The bidding in Indonesia and Thailand has been much livelier.
Bangkok, its junta also strongly pro-Beijing, wants to be a 'hub' in China's 'great artery', and it plans a spur to Burma along the infamous Death Railway route. Japan has a longstanding Thai presence and bid tenaciously until the very end. While now signed with Beijing , the $10 billion deal reportedly 'did not go smoothly' because 'given China's affluence, the (Thai) government has asked China to invest (more)' and at a lower interest rate. The Chinese disappointed the Thais by lowering the train's speed instead.
Indonesia's tender for the $5 billion Jakarta-Bandung express was even more hectic.
The entire project was canceled and then mysteriously reinstated after substantial concessions were extracted. Foremost among these was China's winning formula to forego any government guarantees whatsoever, an extraordinarily generous gesture. The Indonesians can't believe their luck; the Japanese are fuming. One Tokyo official questions whether 'China understands what it's doing.' One week into construction, the project has already hit serious bureaucratic snags. Expect more strife when Chinese workers turn up.
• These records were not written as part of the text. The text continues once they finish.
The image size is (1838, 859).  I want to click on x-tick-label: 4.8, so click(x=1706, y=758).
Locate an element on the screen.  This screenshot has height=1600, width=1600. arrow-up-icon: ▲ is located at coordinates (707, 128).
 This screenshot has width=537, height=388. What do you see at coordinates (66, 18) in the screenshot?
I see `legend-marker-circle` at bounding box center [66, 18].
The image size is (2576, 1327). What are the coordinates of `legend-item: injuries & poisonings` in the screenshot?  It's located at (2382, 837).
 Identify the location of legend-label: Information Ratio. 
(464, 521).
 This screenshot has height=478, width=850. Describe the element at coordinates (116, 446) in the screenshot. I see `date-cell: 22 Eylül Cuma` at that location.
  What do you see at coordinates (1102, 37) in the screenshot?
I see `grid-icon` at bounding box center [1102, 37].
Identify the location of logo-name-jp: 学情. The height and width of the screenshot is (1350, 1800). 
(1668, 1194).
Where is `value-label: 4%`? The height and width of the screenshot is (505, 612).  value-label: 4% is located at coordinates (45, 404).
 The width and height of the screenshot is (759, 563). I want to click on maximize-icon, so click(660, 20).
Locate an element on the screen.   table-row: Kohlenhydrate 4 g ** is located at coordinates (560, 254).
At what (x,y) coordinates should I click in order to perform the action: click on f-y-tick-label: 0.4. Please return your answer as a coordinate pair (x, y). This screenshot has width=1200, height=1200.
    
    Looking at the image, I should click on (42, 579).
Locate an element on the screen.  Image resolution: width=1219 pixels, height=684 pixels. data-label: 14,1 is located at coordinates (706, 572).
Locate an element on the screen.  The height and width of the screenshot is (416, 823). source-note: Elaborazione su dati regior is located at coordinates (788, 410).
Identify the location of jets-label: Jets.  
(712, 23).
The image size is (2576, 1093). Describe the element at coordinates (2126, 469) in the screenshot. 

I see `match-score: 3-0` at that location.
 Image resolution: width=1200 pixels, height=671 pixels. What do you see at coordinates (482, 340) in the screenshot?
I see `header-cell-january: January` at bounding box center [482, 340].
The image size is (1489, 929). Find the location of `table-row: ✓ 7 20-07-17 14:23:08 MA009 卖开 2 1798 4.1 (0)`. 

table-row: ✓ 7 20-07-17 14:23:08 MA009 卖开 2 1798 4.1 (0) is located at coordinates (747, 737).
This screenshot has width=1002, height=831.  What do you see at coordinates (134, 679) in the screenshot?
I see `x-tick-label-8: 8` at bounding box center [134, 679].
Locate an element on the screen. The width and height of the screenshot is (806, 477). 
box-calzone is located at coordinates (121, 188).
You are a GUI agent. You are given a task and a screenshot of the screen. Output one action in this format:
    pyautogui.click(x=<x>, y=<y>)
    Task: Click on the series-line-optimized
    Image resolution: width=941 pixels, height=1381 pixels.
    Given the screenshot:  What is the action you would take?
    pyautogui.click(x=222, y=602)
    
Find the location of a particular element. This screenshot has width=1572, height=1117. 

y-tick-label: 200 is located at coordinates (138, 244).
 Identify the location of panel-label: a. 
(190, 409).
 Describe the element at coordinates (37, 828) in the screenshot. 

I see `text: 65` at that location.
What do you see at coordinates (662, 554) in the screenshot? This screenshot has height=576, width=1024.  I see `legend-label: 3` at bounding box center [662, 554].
Attention now shifts to Kuala Lumpur, which is planning its section to Singapore. Whatever suspense surrounded the multinational competition mostly dissipated by late December when Beijing's prime contractor swooped in to relieve Malaysia's troubled 1MDB fund of a key property asset at a valuation that no-one can fully explain. This followed an equally fortuitous intervention two months earlier when Chinese interests expensively acquired 1MDB's power utility Edra, exempted from foreign ownership restrictions. Malaysian governance issues aside, the Chinese press sees the irony when the ruling party UMNO pursues anti-Chinese policies domestically while cutting business deals with Beijing.
The Japanese technocrats who splutter over China's bidding irrationality are missing the point. These projects don't pay back financially, so necessarily they become political decisions. Beijing can provide 'bundled' proposals with hidden inducements that no-one else can (or wants to) match. The politics becomes more obvious when it is realised that the two neighbours least friendly to China have opted for partnerships with Japan. India recently launched its inaugural shinkansen with 'highly concessional' 50-year financing from Tokyo. Vietnam had earlier announced a mammoth $55 billion Hanoi to Saigon project to be built and financed by Japan, but backed off in 2010 after unusually acrimonious parliamentary debate. Nonetheless, Japan has the inside running for any future railways partly because of criticism over Chinese performance building the Hanoi metro.
So battalions of bulldozers will cross the Laotian border soon to lay the key link in the Pan-Asia grid. Via Kunming, Beijing is offering its neighbours the gift of connection into its mighty domestic rail system. Francis Fukuyama marvels at this projection of the 'China model', which must necessarily be lubricated with a great deal of concessionary money. To paraphrase Archimedes, give me a financial lever long enough and I can cover the entire world with railways. Friendly ASEAN states are happy to access China's construction excellence and its fantastically cheap money. Spurning such an opportunity would be an act of geopolitical independence, defiance even. In Asia, not all railroads lead to Beijing, but most do.